Track down every line below that holds "Open" and copy it.

* [Task input]
——

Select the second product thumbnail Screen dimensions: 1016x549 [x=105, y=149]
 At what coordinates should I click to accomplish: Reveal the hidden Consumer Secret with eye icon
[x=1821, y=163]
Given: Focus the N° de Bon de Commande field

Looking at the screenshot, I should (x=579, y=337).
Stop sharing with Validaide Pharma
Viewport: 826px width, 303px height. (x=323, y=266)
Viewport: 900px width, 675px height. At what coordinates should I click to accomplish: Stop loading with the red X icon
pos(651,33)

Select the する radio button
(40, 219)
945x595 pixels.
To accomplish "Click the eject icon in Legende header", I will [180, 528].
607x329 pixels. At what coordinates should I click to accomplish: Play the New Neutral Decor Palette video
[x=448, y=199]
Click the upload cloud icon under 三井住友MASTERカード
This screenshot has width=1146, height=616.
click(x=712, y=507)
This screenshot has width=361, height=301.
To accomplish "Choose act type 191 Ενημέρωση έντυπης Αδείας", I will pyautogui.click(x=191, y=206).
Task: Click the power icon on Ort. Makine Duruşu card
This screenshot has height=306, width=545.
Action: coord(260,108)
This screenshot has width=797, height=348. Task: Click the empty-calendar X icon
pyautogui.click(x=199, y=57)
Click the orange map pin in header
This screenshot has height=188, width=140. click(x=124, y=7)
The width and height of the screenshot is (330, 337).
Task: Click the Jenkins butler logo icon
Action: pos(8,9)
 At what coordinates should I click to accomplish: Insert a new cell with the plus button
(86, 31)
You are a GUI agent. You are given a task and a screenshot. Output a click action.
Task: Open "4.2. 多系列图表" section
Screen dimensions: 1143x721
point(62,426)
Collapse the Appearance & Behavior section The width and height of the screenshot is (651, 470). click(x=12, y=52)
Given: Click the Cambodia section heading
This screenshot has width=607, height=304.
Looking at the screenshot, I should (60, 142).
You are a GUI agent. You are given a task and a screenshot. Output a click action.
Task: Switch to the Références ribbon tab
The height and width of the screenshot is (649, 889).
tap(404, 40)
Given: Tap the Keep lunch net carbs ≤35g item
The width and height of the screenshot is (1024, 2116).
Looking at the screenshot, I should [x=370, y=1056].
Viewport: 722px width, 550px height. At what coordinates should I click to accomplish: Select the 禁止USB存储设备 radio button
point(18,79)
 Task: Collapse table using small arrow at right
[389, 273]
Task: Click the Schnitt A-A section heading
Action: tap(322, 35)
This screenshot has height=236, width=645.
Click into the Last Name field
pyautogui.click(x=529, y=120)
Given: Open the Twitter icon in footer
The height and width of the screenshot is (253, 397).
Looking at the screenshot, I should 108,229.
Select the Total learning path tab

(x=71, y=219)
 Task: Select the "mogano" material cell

——

* [Answer for the task]
Task: Open "4.2. 多系列图表" section
Given: Open the Twitter icon in footer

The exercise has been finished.